Tides were known to the ancients, but an understanding of their origin came only three centuries ago with the publication of Issac Newton’s Principia.
Tides originate in the fact that the force of gravity decreases with distance from a massive body. The Moon exerts a force on the Earth, and Earth responds by accelerating toward the Moon; however, the waters on the side facing then Moon, being closer to the Moon, accelerate more and fall ahead of Earth. Similarly, Earth itself accelerates more than the waters on the far side and falls ahead of these waters. Thus two aqueous bulges are produced, one on the side of Earth facing the Moon, and one on the side facing away from the Moon.
As Earth rotates on its axis beneath these two bulges, the rise and fall of the oceans results. If Earth had not rigidity, the entire planet would flex freely in the same fashion, the ocean bottoms would rise and fall too, and there would be virtually no water tides. The very existence of the tides indicates that on a time scale of several hours, our planet displays considerable rigidity.

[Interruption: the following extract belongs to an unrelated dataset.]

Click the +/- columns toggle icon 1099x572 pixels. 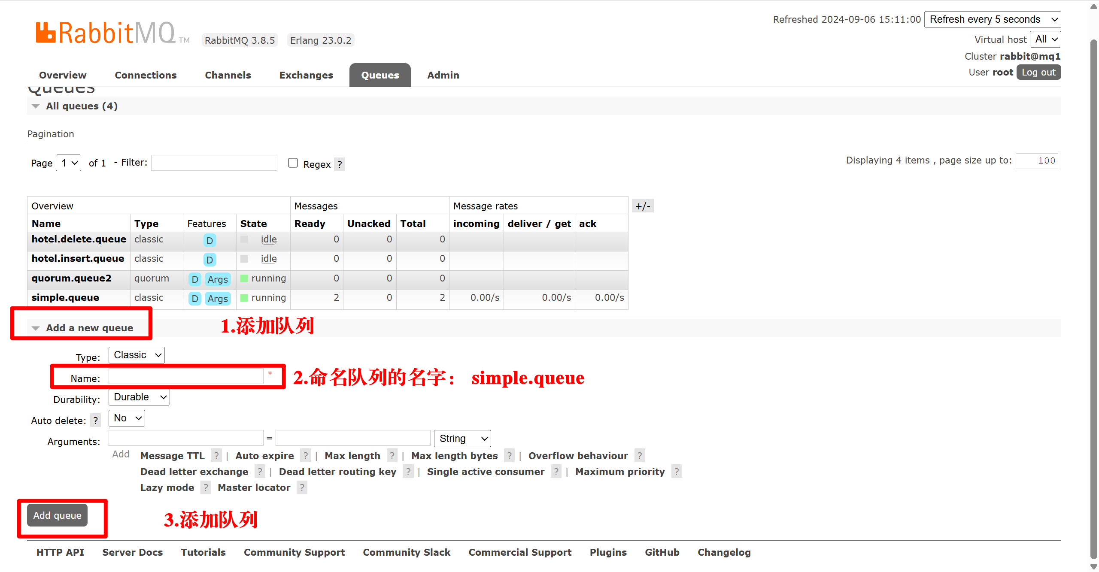point(643,206)
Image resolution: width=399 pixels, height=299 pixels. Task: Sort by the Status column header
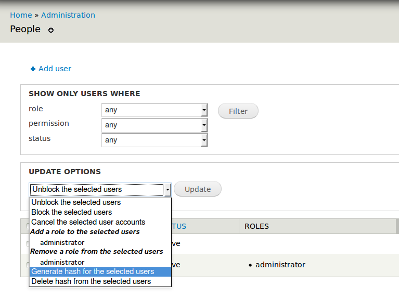(x=179, y=226)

Although the Sun exerts a gravitational force 180 times as strong as does the Moon on Earth, because the Moon is so much closer, the variation in Moon’s force across Earth’s diameter is about 2.2 times larger than the variation in the Sun’s force. As noted above, it is this variation that produces tides, thus the pair of bulges raised by the Moon are considerably larger than the pair of tidal bulges raised by the Sun.

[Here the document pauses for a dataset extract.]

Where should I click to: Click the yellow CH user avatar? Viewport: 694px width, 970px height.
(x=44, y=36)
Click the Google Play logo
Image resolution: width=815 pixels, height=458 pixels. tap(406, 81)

When these tidal bulges get in and out of step variations in the height of tides are noted – combining in step to produce “spring” tides (no connection with the season) when the Moon is new or full, and out of step to produce “neap” tides when the Moon is at first or last quarter.
Another factor having a substantial influence on tidal ranges is the elliptical shape of the Moon’s orbit. Although the Moon is only 9 to 14% closer at its close point to Earth (perigee) than at its far point (apogee), because the variation in its gravitational force varies inversely as the cube of its distance (the force itself varies inversely as the square of the distance), the Moon’s tidal influence is 30 to 48% greater at perigee than at apogee. In the Bay of Fundy the perigee-apogee influence is greater than the spring-neap influence. Although the variation of the Moon’s distance is not readily apparent to observers viewing the Moon directly, to observers near the shores of Minas Basin, the three to six metre increase in the vertical tidal range makes it obvious when the Moon is near perigee, clear skies or cloudy!